Recorded data Start Marker

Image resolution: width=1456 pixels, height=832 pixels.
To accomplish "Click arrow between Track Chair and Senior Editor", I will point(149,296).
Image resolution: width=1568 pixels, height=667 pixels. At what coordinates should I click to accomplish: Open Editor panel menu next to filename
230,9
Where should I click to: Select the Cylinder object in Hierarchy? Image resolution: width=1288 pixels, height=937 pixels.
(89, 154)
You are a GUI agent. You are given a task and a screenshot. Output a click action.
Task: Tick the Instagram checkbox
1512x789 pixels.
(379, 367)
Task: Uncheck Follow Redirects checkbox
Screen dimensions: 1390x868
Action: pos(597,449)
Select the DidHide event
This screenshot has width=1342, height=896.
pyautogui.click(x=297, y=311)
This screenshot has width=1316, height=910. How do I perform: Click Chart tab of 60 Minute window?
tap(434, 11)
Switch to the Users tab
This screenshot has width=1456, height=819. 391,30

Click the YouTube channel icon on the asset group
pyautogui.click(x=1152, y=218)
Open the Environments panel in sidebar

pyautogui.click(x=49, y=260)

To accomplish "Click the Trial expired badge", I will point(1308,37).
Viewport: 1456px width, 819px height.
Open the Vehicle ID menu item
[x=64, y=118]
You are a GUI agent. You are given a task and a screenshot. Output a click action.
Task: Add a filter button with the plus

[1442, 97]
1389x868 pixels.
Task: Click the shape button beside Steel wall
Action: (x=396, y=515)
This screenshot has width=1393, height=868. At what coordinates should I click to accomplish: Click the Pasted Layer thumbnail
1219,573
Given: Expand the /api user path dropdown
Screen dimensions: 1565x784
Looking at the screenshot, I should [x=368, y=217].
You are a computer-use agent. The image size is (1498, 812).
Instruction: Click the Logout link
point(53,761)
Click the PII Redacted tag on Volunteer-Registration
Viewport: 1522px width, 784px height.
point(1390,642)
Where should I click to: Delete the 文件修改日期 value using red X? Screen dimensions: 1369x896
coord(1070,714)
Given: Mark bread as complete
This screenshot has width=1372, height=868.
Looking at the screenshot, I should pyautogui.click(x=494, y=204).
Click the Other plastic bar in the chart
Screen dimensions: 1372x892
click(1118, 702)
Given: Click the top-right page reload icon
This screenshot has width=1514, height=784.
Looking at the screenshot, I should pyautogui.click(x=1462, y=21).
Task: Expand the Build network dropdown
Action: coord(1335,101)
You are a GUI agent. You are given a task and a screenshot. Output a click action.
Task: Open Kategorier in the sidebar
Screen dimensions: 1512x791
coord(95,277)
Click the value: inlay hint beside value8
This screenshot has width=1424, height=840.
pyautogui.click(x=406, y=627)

Recorded data End Marker

◆ **What is needed**
Restate exactly, and only, the line containing "You are a computer-use" together with all lines after it to the end of the material.

◆ **Expected output**
You are a computer-use agent. The image size is (1498, 812).
Instruction: Click the Logout link
point(53,761)
Click the PII Redacted tag on Volunteer-Registration
Viewport: 1522px width, 784px height.
point(1390,642)
Where should I click to: Delete the 文件修改日期 value using red X? Screen dimensions: 1369x896
coord(1070,714)
Given: Mark bread as complete
This screenshot has width=1372, height=868.
Looking at the screenshot, I should pyautogui.click(x=494, y=204).
Click the Other plastic bar in the chart
Screen dimensions: 1372x892
click(1118, 702)
Given: Click the top-right page reload icon
This screenshot has width=1514, height=784.
Looking at the screenshot, I should pyautogui.click(x=1462, y=21).
Task: Expand the Build network dropdown
Action: coord(1335,101)
You are a GUI agent. You are given a task and a screenshot. Output a click action.
Task: Open Kategorier in the sidebar
Screen dimensions: 1512x791
coord(95,277)
Click the value: inlay hint beside value8
This screenshot has width=1424, height=840.
pyautogui.click(x=406, y=627)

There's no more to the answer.